WHAT YOU SHOULD DO: Format the listing as a Markdown table with the columns Row and Line, running from the line with "Open the brighid" up to and including the line with "Action: tap(33, 945)". Number each row and skip any blank lines.

SUPPLIED DATA:
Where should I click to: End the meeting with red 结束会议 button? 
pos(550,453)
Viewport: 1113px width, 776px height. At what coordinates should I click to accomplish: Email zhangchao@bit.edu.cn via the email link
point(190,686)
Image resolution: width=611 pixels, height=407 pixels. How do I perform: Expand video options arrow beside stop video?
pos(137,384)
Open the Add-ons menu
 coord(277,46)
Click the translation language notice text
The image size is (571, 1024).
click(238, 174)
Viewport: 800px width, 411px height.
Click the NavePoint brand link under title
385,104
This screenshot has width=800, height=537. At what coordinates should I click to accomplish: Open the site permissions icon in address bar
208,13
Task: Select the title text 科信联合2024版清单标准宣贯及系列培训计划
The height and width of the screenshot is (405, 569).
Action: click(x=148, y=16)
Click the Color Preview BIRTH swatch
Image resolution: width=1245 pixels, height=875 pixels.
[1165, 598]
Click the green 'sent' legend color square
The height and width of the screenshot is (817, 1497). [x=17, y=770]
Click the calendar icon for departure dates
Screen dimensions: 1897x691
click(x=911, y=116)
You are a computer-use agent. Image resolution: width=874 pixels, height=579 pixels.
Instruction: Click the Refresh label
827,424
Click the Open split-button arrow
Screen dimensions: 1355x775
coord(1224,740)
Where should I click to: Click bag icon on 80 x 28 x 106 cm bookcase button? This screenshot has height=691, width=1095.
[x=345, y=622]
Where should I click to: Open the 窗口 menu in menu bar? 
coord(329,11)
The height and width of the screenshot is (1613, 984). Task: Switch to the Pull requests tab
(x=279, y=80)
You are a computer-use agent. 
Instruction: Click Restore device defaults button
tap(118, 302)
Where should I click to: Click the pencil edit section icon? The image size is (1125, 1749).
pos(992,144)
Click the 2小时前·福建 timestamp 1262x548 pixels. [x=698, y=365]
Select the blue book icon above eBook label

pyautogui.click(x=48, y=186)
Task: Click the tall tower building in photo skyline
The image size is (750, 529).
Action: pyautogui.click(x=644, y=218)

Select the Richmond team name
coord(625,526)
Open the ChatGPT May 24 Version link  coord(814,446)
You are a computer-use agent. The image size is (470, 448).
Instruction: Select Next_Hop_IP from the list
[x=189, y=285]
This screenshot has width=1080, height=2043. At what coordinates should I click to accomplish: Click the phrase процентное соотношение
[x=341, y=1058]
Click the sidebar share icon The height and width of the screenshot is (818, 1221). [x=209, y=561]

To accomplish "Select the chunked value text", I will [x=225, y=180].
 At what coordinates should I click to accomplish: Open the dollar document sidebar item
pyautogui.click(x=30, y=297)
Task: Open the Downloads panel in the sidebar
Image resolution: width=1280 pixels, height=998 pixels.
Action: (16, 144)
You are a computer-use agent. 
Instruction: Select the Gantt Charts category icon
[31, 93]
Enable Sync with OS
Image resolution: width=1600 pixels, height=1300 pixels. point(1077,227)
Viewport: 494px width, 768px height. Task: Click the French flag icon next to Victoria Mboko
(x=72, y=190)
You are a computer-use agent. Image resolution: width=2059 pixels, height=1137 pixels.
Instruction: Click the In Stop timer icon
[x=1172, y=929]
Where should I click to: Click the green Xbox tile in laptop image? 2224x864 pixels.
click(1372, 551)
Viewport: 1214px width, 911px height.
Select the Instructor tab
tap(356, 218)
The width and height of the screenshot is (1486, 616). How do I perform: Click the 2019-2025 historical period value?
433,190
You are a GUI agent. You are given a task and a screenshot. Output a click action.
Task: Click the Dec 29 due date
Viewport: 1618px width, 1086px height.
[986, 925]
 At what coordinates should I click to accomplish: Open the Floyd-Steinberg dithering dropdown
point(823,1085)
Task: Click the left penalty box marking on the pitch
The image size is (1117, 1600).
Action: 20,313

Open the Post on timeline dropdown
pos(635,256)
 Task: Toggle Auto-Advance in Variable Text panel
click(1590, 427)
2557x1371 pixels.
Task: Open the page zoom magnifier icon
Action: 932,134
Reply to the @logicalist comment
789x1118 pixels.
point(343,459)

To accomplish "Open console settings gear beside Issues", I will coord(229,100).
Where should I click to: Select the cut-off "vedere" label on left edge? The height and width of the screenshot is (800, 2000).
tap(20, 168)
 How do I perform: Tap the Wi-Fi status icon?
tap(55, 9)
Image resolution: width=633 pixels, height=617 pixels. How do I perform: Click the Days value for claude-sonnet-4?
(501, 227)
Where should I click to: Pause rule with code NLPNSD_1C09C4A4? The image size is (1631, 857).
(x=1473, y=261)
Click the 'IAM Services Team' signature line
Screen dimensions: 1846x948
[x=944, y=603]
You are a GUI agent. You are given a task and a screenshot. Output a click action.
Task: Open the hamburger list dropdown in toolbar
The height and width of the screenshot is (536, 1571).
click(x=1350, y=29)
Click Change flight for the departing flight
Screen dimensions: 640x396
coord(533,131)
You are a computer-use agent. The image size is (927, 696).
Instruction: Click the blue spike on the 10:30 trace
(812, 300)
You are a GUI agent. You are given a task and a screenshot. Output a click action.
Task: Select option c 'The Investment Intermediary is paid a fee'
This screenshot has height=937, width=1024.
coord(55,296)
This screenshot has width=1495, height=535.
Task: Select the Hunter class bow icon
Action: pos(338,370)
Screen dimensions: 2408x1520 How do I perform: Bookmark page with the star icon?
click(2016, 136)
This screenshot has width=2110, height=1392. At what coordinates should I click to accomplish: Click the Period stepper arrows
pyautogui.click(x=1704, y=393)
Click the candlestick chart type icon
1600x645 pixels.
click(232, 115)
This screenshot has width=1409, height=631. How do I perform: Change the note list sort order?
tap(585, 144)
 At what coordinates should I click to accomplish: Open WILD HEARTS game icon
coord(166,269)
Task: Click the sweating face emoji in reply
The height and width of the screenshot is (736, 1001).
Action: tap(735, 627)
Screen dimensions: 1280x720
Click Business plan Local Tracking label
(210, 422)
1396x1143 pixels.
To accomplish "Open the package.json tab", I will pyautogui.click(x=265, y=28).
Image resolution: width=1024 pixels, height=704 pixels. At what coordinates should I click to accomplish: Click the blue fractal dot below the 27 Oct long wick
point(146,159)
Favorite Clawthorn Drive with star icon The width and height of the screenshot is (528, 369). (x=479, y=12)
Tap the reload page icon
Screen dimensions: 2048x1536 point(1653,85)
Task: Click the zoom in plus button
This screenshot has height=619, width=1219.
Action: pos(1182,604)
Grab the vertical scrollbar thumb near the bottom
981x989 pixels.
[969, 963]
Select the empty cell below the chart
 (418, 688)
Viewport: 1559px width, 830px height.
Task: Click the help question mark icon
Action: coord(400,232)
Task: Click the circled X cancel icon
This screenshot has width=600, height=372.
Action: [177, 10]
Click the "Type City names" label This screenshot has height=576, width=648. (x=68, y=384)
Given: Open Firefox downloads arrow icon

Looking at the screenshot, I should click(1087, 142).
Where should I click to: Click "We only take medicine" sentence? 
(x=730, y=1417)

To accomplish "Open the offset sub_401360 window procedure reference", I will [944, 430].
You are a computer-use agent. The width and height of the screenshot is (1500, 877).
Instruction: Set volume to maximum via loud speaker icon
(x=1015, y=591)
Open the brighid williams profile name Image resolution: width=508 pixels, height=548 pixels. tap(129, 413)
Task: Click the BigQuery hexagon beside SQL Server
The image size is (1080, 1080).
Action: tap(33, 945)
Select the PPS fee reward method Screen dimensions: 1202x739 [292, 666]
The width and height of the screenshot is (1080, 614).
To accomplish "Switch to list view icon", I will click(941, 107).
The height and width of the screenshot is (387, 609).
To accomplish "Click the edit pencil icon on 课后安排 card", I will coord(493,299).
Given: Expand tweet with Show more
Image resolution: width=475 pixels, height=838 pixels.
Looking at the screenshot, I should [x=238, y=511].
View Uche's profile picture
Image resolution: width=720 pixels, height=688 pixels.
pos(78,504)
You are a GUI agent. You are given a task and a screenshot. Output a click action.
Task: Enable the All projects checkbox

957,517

ANSWER TO THE TASK:
| Row | Line |
|---|---|
| 1 | Open the brighid williams profile name Image resolution: width=508 pixels, height=548 pixels. tap(129, 413) |
| 2 | Task: Click the BigQuery hexagon beside SQL Server |
| 3 | The image size is (1080, 1080). |
| 4 | Action: tap(33, 945) |